▸ **DESCRIPTION OF THE TASK**: Find "You are a GUI" in the entries below; copy that line through the last, exactly, with no pictures.

[Stored data entries]
%%
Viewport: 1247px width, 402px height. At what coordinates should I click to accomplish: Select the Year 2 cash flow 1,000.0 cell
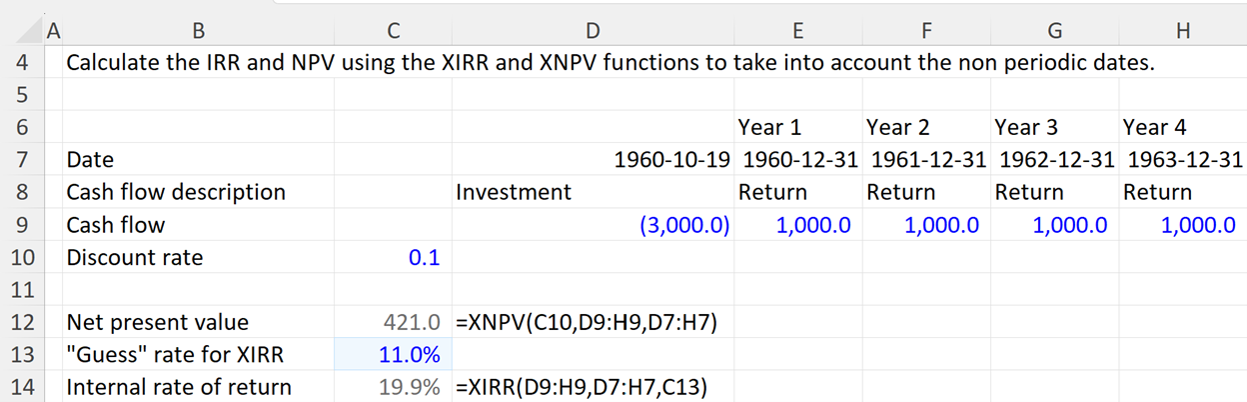tap(925, 225)
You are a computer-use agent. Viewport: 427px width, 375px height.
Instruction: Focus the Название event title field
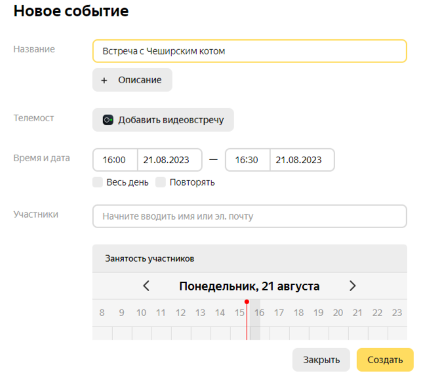(x=250, y=51)
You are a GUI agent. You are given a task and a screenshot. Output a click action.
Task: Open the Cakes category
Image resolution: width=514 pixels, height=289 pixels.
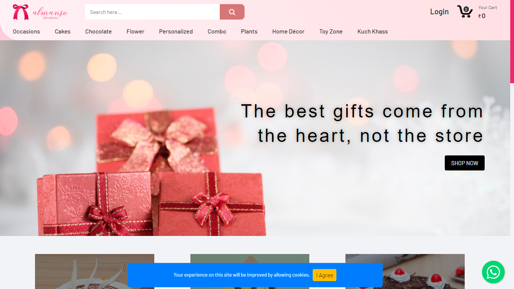tap(62, 32)
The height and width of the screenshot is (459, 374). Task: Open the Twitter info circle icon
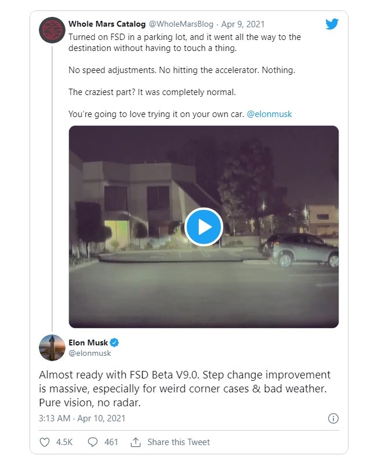[333, 418]
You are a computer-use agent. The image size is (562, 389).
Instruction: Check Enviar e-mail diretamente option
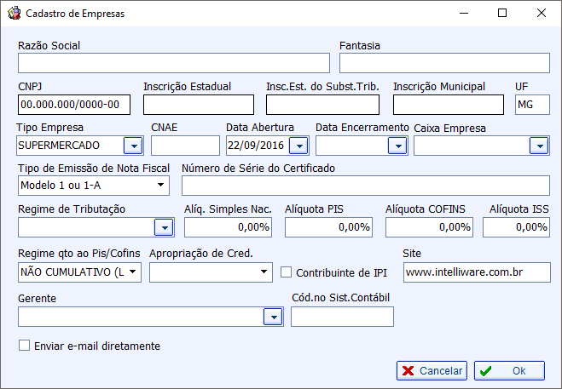pos(25,346)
%%
▸ **ANSWER BOX**:
You are a GUI agent. You are given a task and a screenshot. Output a click action.
Task: Open the Cakes category
Image resolution: width=514 pixels, height=289 pixels.
tap(62, 32)
The height and width of the screenshot is (459, 374). Task: Open the Twitter info circle icon
[333, 418]
You are a computer-use agent. The image size is (562, 389).
Instruction: Check Enviar e-mail diretamente option
pos(25,346)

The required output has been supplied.